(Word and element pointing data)
━━━━━━━━━━━━━━━━

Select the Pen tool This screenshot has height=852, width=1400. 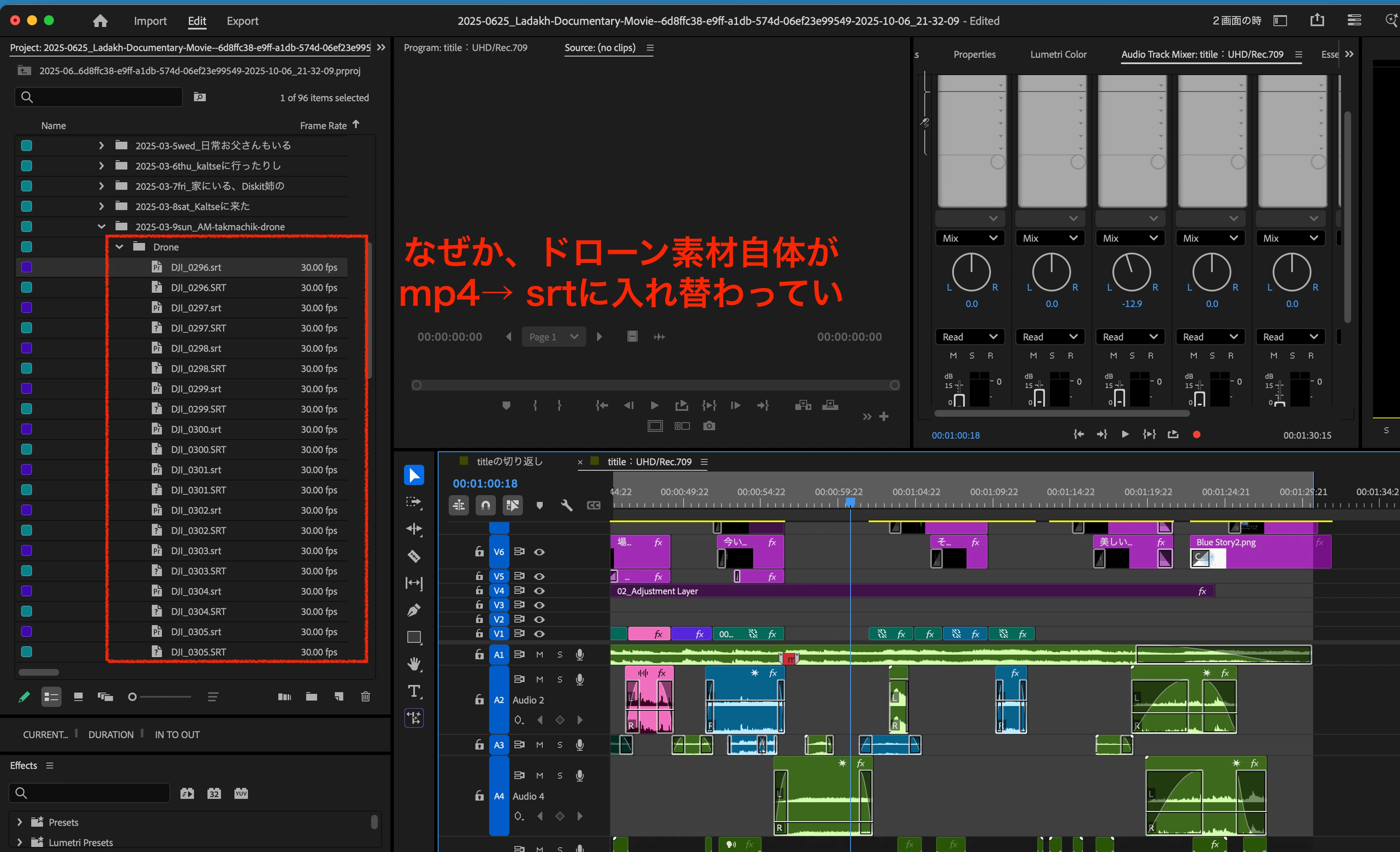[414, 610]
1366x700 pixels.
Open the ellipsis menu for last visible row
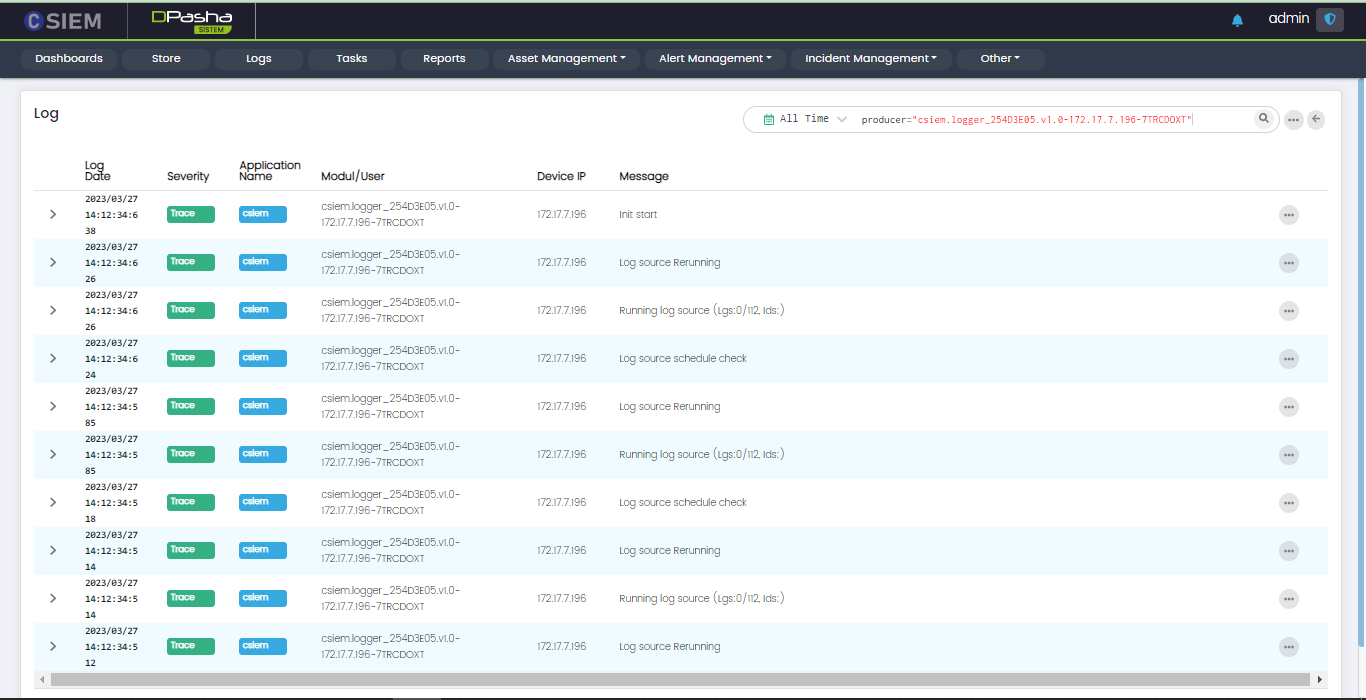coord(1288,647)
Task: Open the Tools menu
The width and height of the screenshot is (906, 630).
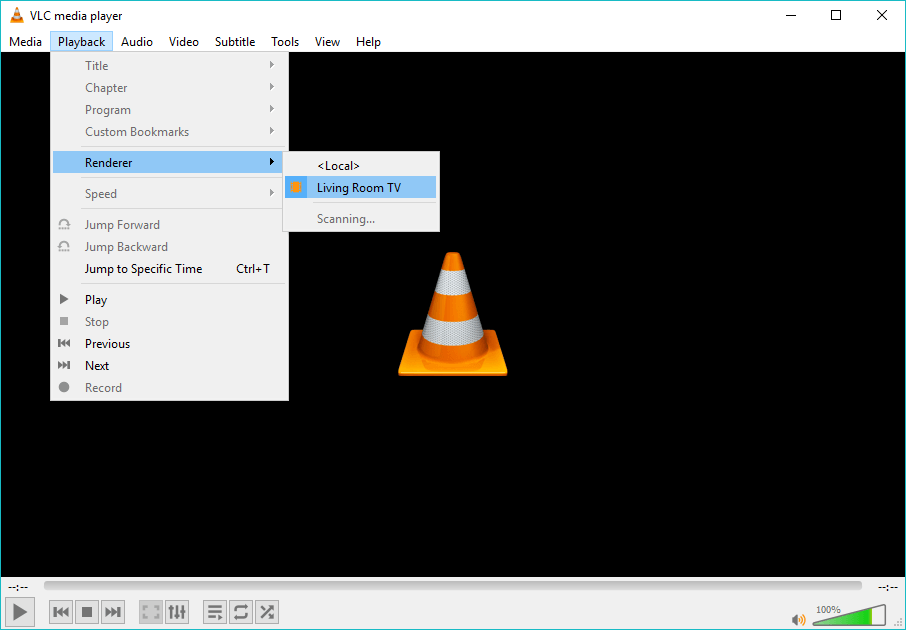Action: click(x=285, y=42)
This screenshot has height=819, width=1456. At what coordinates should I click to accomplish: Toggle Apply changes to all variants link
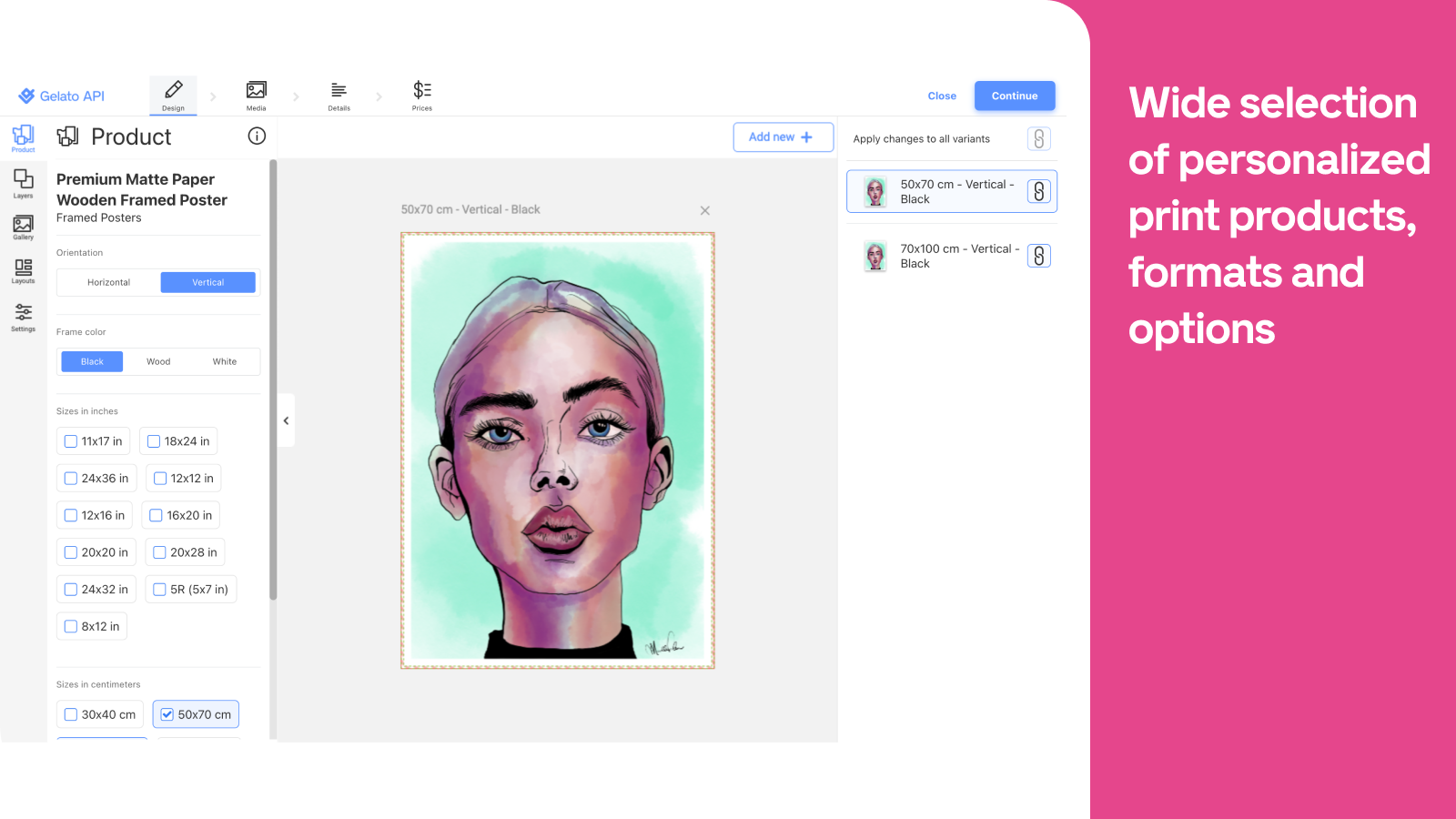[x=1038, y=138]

━━━━━━━━━━━━━━━━

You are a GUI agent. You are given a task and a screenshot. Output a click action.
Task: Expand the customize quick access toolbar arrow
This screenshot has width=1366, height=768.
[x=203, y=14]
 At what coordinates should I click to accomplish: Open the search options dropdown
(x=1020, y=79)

━━━━━━━━━━━━━━━━

**Task brief**
Copy the data above word for word, starting at the line containing "Task: Open the Tools menu" and ending at the line containing "[x=1038, y=138]", with both of those lines included. Omit the pictures from your copy.

**Written reply**
Task: Open the Tools menu
The width and height of the screenshot is (906, 630).
Action: click(x=285, y=42)
This screenshot has height=819, width=1456. At what coordinates should I click to accomplish: Toggle Apply changes to all variants link
[x=1038, y=138]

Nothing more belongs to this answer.